Dr Brown: Sure, so usually when I'm trying to think about how I'm framing trauma informed care and what practices are actually trauma informed care, I use the SAMHSA's six principles. One of the most important of those is empowerment. So when I'm able, I try to offer patient choices in the clinical interaction. We teach our medical students about trauma informed procedures, and so a lot of that is offering patients, you know, a position of comfort. Is it more comfortable for you to sit like this or like that for the procedure? If the procedure is going to be painful, would you prefer oral pain medication or would you prefer that we do the shot of lidocaine in the wound itself? So much of when people experience trauma and adversity is about a loss of control, that as much as we're able to in the clinical interaction, in our communication with patients, reintroduce some power and some choice, that's a great way to actually demonstrate trauma informed care in your communication.

Young: What are some specific trauma informed communication practices that emergency physicians in particular can adopt quickly, particularly when interacting with patients in acute distress?

Dr Brown: A couple pointers that I teach the residents, if it's a patient who's maybe you're performing a physical exam and they're becoming distressed, we talk about grounding exercises, and there's actually some great data behind grounding exercises, both in the social work literature, all the way up to performance psychology and the military teaches grounding exercises as well. Those can be simple breathing exercises, like square breathing where you have patients inhale for four, hold their breath for four, exhale for four, and then hold again, and then exhale for four. But even a simple breathing exercise in that moment can help a patient come back into their window of tolerance and be better able to engage.
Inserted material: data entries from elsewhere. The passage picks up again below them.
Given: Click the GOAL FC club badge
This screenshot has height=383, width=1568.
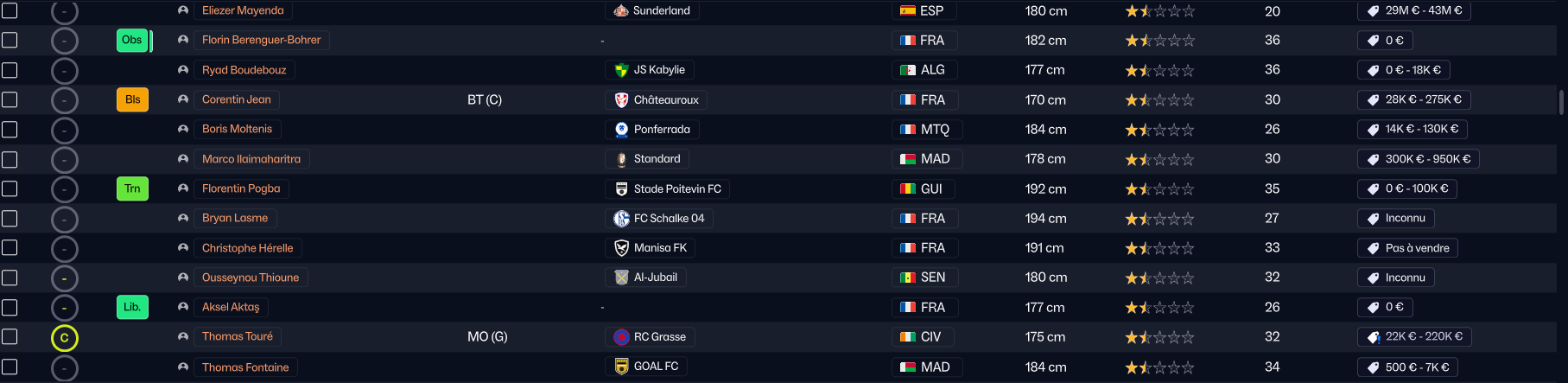Looking at the screenshot, I should coord(621,367).
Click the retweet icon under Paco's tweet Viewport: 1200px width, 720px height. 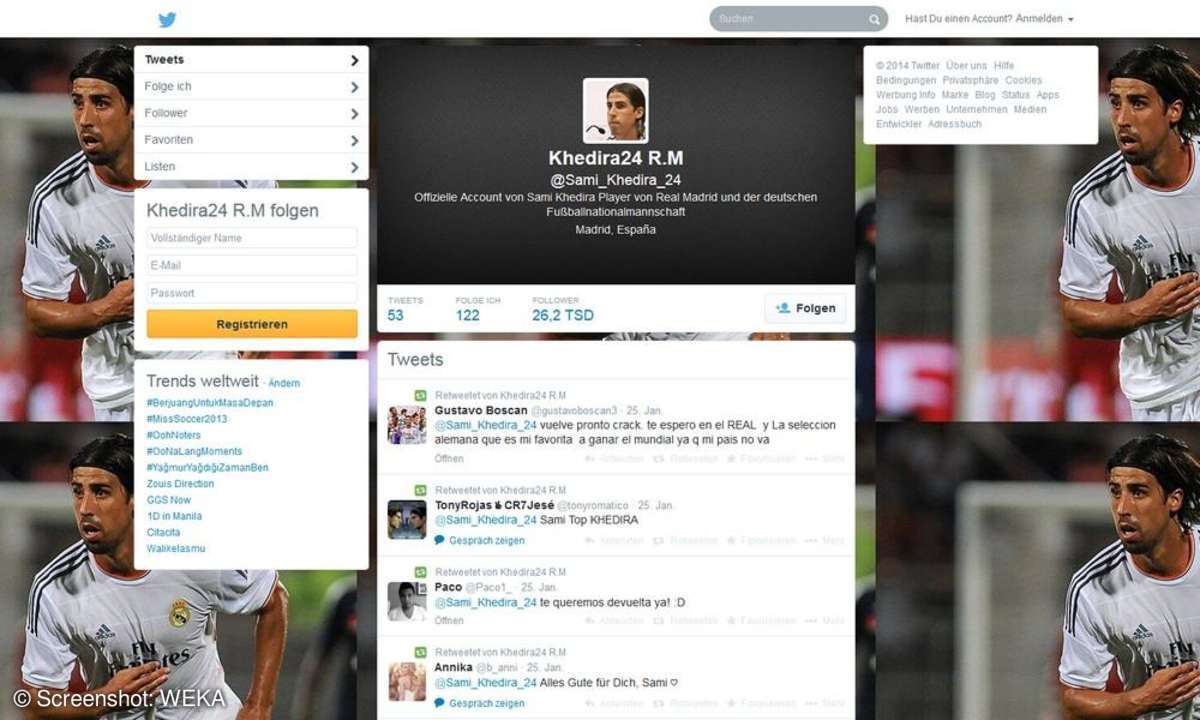coord(657,620)
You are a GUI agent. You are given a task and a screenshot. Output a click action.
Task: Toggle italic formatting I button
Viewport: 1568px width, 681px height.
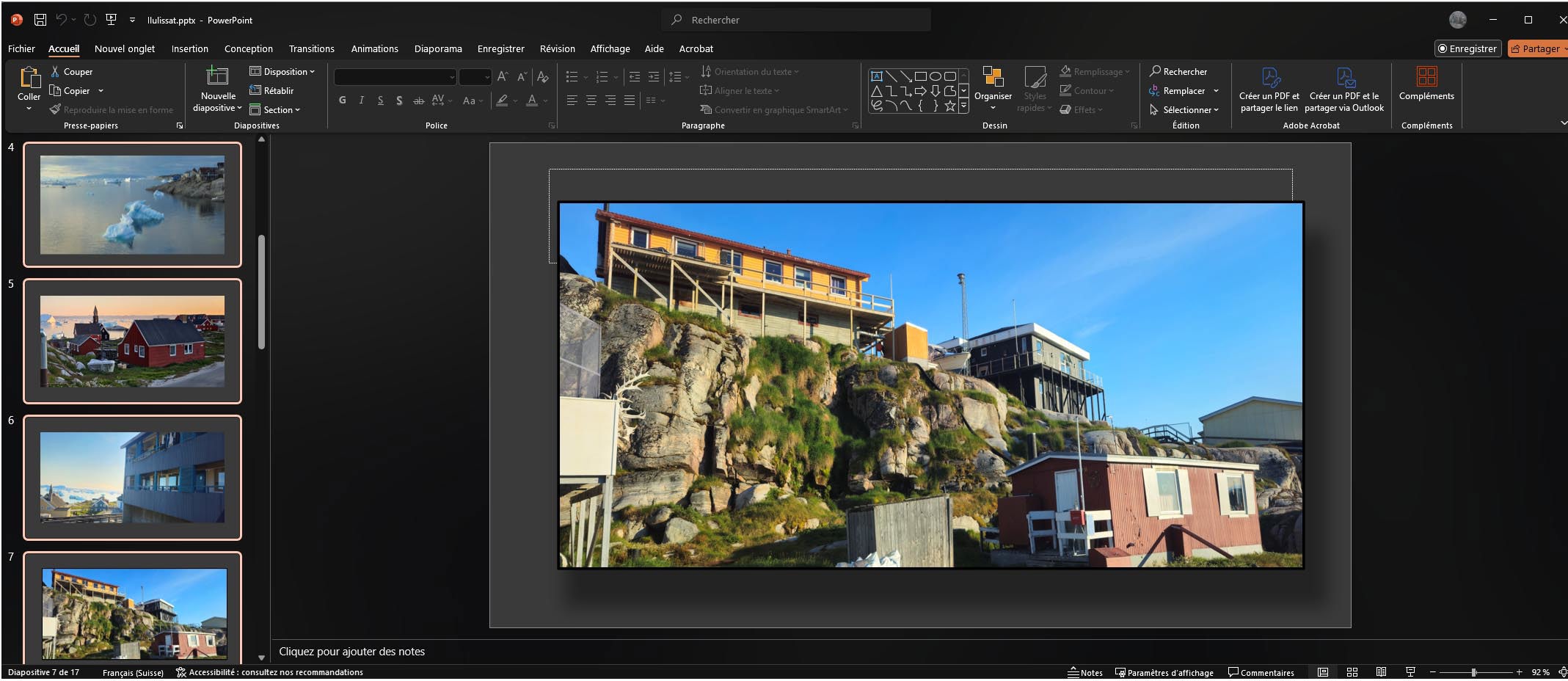(x=362, y=101)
 There's a couple of things emergency physicians can do if it's a patient who is maybe very upset with their care. A couple of things that I do very rapidly is to establish trust. Trust is one of the principles. I usually do that by validating their experience and concern. I'll say something like, "I'm sorry you felt ignored the last time you were in the emergency department." And then I flip to collaboration, another one of the principles, and try to rapidly identify the patient's main concern and then collaborate, coordinate with the patient to address that. So I'll say, you know, if pain is their main concern, I'll say something like, “I also want to treat your pain. Help me do that. What has worked well for you in the past?” So in that way, we're collaborating, and then we're even empowering the patient to become involved in their care. Share with us share with us the answer, help us get to the right answer as quickly as possible for you.

Young: Could you also provide some examples for how to adopt trauma informed communication practices in a behavioral crisis?
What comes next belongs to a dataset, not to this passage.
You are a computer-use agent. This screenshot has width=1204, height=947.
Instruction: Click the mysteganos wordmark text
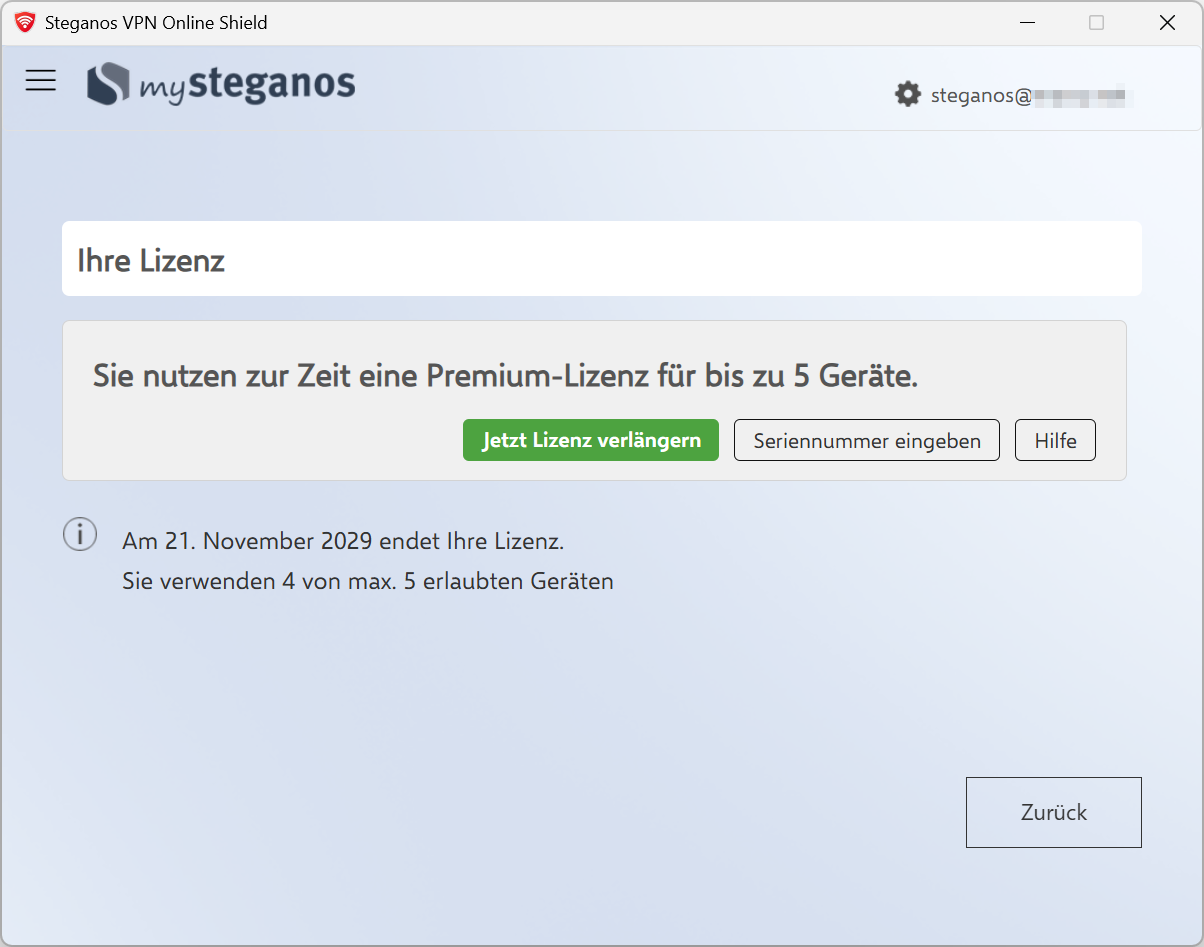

Dr Brown: This comes up not infrequently in emergency medicine, where we interact with patients with behavioral health crisis. I think two really important, I guess three important principles. The first being safety. We need to make sure that in those interactions that our staff are safe and feel safe, as well as we're also trying to protect the patient and maintain their own safety.

Transparency is really important that's one of the principles and usually for patients I demonstrate this in terms of setting very clear limits. I identify this behavior, whether that is yelling, swearing, you know, maybe it's being physically aggressive with staff. I say this behavior and identify it will result in this consequence. And I clearly state what the consequence will be. If that's either has to be physical restraint or restraint with medication. And then I try to offer some control back into that situation as well. I always offer patients the opportunity to take oral medication or I offer them, you know, a chance to stop their behavior, return to their room, and if they're not able to do that, they know what the consequence is. It's not a perfect system, but as much as we're able to reintroduce those principles of trauma informed care into that interaction, hopefully that keeps our staff and our patients safe.

Young: Thank you so much for joining us on the podcast today. We appreciate your time.